Data to use.
----

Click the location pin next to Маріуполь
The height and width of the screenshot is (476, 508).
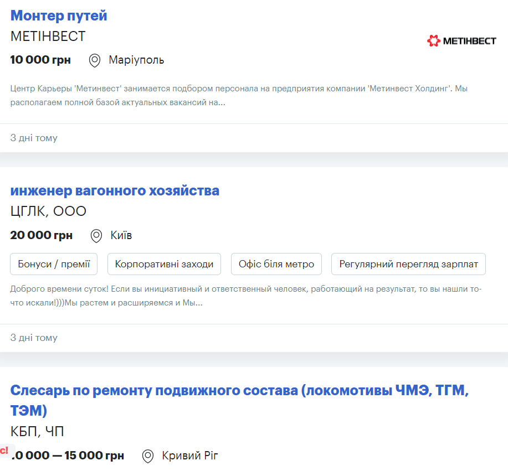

----

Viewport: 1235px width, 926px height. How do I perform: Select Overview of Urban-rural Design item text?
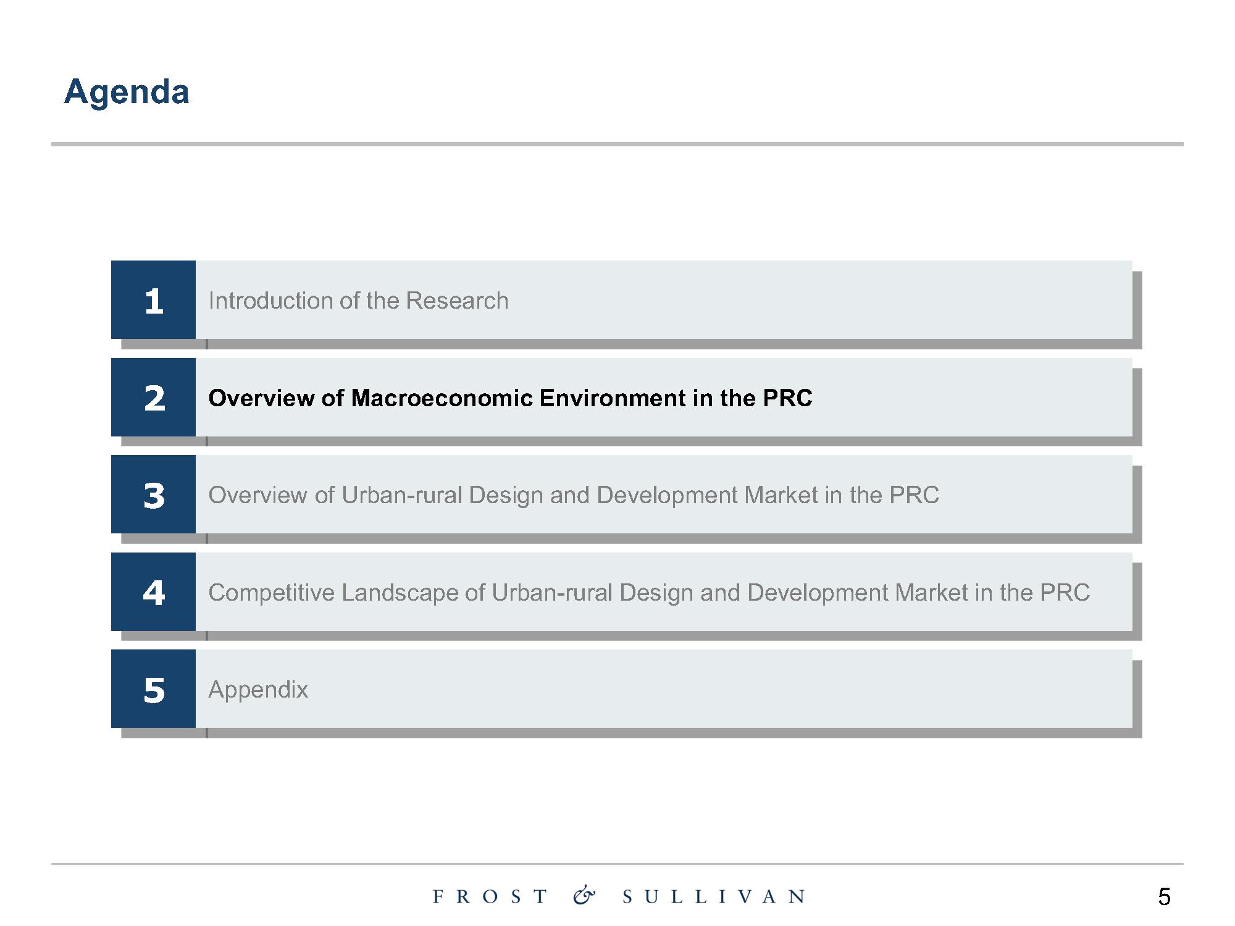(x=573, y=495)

----

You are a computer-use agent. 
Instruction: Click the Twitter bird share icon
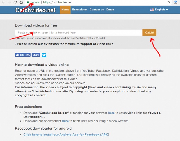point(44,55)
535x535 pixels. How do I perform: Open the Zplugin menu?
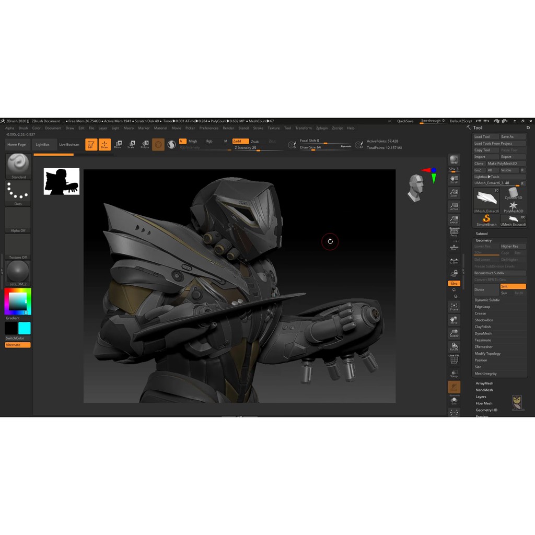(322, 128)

----

Exercise. Keep both end lines and retype everything in the records above from the line containing "Click the location pin next to Маріуполь" through the line containing "The height and", exactly, with nothing else.

Task solution.
Click the location pin next to Маріуполь
The height and width of the screenshot is (476, 508).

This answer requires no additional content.